> [Page excerpt]
──────────────────────────────

This past Friday, Minnesota Vikings' running back Adrian Peterson was a guest of Mike Florio's on PFT Live. As Peterson is wont to do when someone puts a live microphone in front of him, he made a statement about his young quarterback that has managed to get some tongues wagging.

He reminds me of a Tom Brady because Tom Brady is great at those mediocre passes," Peterson said. "Those short passes and midrange passes and that's exactly what Teddy does as well. He's the type of guy that needs the receiver that runs routes and that's at a specific location that you're practicing. So I feel like with the additions that we've made to the offensive line and of course me envisioning what I'll be able to bring to the offense as well I think that's going to make his job a lot easier. With that he'll feel more comfortable and he can really get back there and just play his game. So I'm expecting big things from Teddy this year.

(Side note: "Mediocre" passes? Yeesh.)

It's important to absorb exactly what Peterson said here. He's not saying that Teddy Bridgewater is as good as Tom Brady or is on the same level as Tom Brady or will put up the same sort of numbers as Tom Brady. But what Peterson said about Bridgewater's ability in the short and mid-range passing game and how it compares to Brady is absolutely correct.

In his first two NFL seasons, few quarterbacks in the NFL have been pressured more than Teddy Bridgewater has. In 2014, Pro Football Focus calculated that he was under pressure on 39.9% of his pass attempts (third-most in the NFL), and that number actually got worse in 2015, jumping to 46.7% of his dropbacks, the highest number in the league.

Despite his constant need to be on the run for his health and safety, Bridgewater has been one of the NFL's most accurate quarterbacks the past two seasons. In 2014, PFF graded his accuracy percentage at 77.3%, the third-highest percentage in the league. Then, despite being under even more pressure in 2015, his accuracy percentage increased, jumping to an NFL-leading 79.3%.

What the traditional stats don't show, however, is just how accurate Bridgewater is. The Viking led the NFL in 2015 with an accuracy percentage of 79.3. While this number is inflated by the large amount of short throws required by the Minnesota offense, it is no small feat to be the most accurate in the league. In fact, Teddy scored his best passing grades on throws between 10-19 yards, and broke even on throws over 20 yards.

You have to wonder if Bridgewater's modest touchdown and yardage totals are more a product of the Vikings' offensive style, rather than an indictment of the QB's abilities.

──────────────────────────────

> [Collected data]
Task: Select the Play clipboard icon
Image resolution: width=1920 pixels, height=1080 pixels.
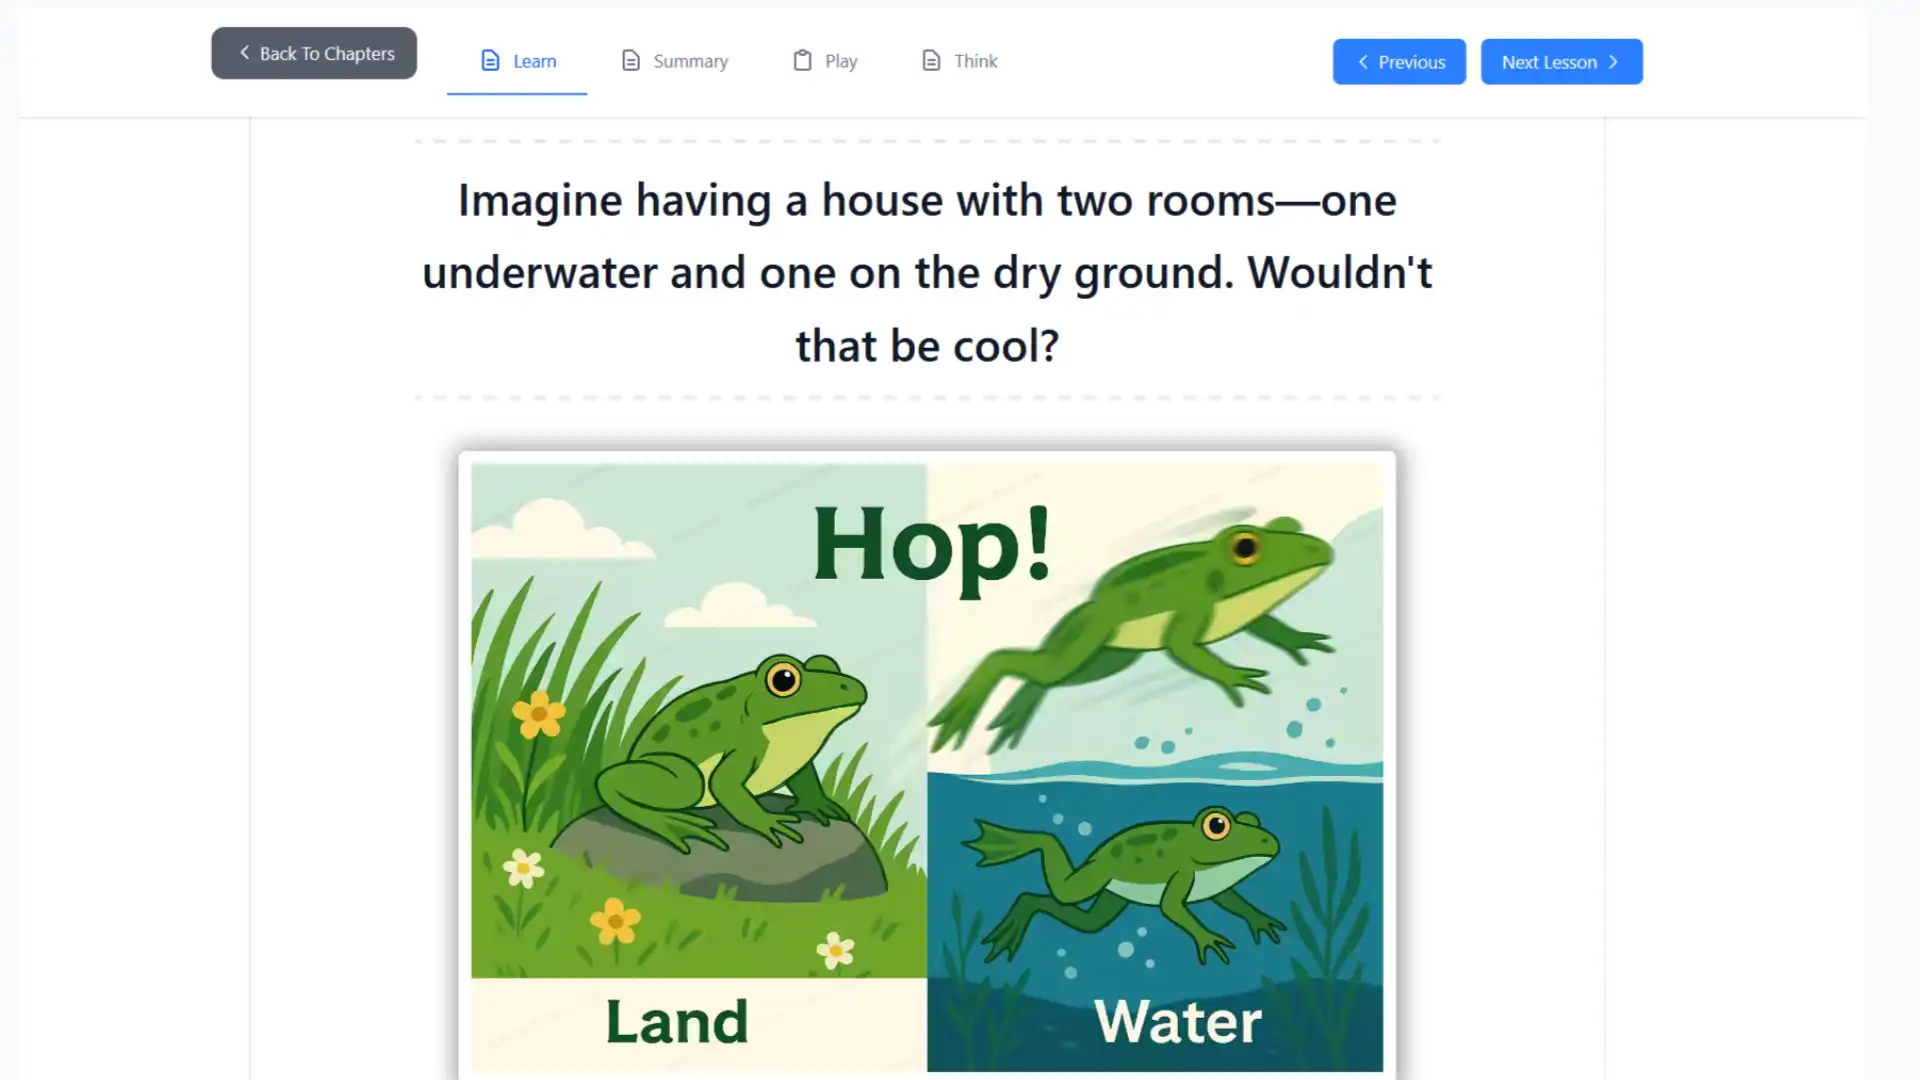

──────────────────────────────

> [Tasks to perform]
1. In the Teddy Bridgewater article, change "absolutely correct" to "entirely accurate" and give the passage starting with "It's important to" and going on through "is absolutely correct.".
2. According to the Teddy Bridgewater article, on what percentage of his dropbacks was Bridgewater under pressure in 2015?
3. Say whether each statement agrees with the Teddy Bridgewater article, answering yes or no and quoting the deciding words: (a) Peterson said that Bridgewater is as good as Tom Brady. (b) In 2014, Pro Football Focus graded Bridgewater's accuracy percentage at 77.3%. (c) Bridgewater scored his best passing grades on throws over 20 yards.
Answer from the Teddy Bridgewater article alone, without relying on the data.

> [Expected outputs]
1.
It's important to absorb exactly what Peterson said here. He's not saying that Teddy Bridgewater is as good as Tom Brady or is on the same level as Tom Brady or will put up the same sort of numbers as Tom Brady. But what Peterson said about Bridgewater's ability in the short and mid-range passing game and how it compares to Brady is entirely accurate.

2. 46.7%, the highest number in the league.

3.
(a) No: "He's not saying that Teddy Bridgewater is as good as Tom Brady"
(b) Yes: "In 2014, PFF graded his accuracy percentage at 77.3%"
(c) No: "Teddy scored his best passing grades on throws between 10-19 yards, and broke even on throws over 20 yards"